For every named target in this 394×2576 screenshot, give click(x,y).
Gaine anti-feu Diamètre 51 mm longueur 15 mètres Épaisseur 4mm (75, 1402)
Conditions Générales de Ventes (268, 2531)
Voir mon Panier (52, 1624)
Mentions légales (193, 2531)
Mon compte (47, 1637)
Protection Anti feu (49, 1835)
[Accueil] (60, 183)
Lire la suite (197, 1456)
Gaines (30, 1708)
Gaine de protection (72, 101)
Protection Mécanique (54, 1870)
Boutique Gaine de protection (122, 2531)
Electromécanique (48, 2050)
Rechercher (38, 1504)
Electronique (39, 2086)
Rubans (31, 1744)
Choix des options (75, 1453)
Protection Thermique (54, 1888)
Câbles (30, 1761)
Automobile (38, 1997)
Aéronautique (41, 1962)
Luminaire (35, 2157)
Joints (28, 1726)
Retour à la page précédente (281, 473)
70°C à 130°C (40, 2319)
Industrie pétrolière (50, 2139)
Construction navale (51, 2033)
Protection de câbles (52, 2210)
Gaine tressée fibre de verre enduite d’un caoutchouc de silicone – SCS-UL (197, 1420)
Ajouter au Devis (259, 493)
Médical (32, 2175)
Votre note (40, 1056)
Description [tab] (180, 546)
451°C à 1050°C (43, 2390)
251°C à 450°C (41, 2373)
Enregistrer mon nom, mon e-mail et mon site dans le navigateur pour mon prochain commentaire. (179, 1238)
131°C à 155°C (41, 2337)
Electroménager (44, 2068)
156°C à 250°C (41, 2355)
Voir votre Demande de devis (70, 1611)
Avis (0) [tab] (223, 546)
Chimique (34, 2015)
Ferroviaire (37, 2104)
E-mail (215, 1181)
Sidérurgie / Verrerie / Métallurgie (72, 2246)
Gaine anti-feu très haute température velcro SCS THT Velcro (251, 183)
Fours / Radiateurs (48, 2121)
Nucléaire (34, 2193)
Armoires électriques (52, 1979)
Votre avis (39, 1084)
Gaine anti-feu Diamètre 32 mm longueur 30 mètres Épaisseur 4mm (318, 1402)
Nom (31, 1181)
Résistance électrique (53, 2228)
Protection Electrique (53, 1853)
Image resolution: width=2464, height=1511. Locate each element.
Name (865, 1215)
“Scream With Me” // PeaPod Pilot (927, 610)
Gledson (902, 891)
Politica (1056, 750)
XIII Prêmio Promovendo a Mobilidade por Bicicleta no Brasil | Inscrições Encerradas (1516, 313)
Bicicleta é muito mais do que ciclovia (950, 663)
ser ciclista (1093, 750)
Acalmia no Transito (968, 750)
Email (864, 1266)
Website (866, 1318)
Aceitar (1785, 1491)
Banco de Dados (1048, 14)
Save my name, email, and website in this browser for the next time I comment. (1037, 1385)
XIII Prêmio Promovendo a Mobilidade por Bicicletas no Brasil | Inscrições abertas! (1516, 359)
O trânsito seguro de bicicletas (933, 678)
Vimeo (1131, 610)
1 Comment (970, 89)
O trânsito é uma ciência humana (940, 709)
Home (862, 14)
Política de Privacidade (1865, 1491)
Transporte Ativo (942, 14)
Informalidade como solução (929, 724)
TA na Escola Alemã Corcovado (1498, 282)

* [TASK DETAILS] Write out all the entries exactly.

* [COMPLETED EXERCISE]
For every named target in this 394×2576 screenshot, give click(x,y).
Gaine anti-feu Diamètre 51 mm longueur 15 mètres Épaisseur 4mm (75, 1402)
Conditions Générales de Ventes (268, 2531)
Voir mon Panier (52, 1624)
Mentions légales (193, 2531)
Mon compte (47, 1637)
Protection Anti feu (49, 1835)
[Accueil] (60, 183)
Lire la suite (197, 1456)
Gaines (30, 1708)
Gaine de protection (72, 101)
Protection Mécanique (54, 1870)
Boutique Gaine de protection (122, 2531)
Electromécanique (48, 2050)
Rechercher (38, 1504)
Electronique (39, 2086)
Rubans (31, 1744)
Choix des options (75, 1453)
Protection Thermique (54, 1888)
Câbles (30, 1761)
Automobile (38, 1997)
Aéronautique (41, 1962)
Luminaire (35, 2157)
Joints (28, 1726)
Retour à la page précédente (281, 473)
70°C à 130°C (40, 2319)
Industrie pétrolière (50, 2139)
Construction navale (51, 2033)
Protection de câbles (52, 2210)
Gaine tressée fibre de verre enduite d’un caoutchouc de silicone – SCS-UL (197, 1420)
Ajouter au Devis (259, 493)
Médical (32, 2175)
Votre note (40, 1056)
Description [tab] (180, 546)
451°C à 1050°C (43, 2390)
251°C à 450°C (41, 2373)
Enregistrer mon nom, mon e-mail et mon site dans le navigateur pour mon prochain commentaire. (179, 1238)
131°C à 155°C (41, 2337)
Electroménager (44, 2068)
156°C à 250°C (41, 2355)
Voir votre Demande de devis (70, 1611)
Avis (0) [tab] (223, 546)
Chimique (34, 2015)
Ferroviaire (37, 2104)
E-mail (215, 1181)
Sidérurgie / Verrerie / Métallurgie (72, 2246)
Gaine anti-feu très haute température velcro SCS THT Velcro (251, 183)
Fours / Radiateurs (48, 2121)
Nucléaire (34, 2193)
Armoires électriques (52, 1979)
Votre avis (39, 1084)
Gaine anti-feu Diamètre 32 mm longueur 30 mètres Épaisseur 4mm (318, 1402)
Nom (31, 1181)
Résistance électrique (53, 2228)
Protection Electrique (53, 1853)
Image resolution: width=2464, height=1511. Locate each element.
Name (865, 1215)
“Scream With Me” // PeaPod Pilot (927, 610)
Gledson (902, 891)
Politica (1056, 750)
XIII Prêmio Promovendo a Mobilidade por Bicicleta no Brasil | Inscrições Encerradas (1516, 313)
Bicicleta é muito mais do que ciclovia (950, 663)
ser ciclista (1093, 750)
Acalmia no Transito (968, 750)
Email (864, 1266)
Website (866, 1318)
Aceitar (1785, 1491)
Banco de Dados (1048, 14)
Save my name, email, and website in this browser for the next time I comment. (1037, 1385)
XIII Prêmio Promovendo a Mobilidade por Bicicletas no Brasil | Inscrições abertas! (1516, 359)
O trânsito seguro de bicicletas (933, 678)
Vimeo (1131, 610)
1 Comment (970, 89)
O trânsito é uma ciência humana (940, 709)
Home (862, 14)
Política de Privacidade (1865, 1491)
Transporte Ativo (942, 14)
Informalidade como solução (929, 724)
TA na Escola Alemã Corcovado (1498, 282)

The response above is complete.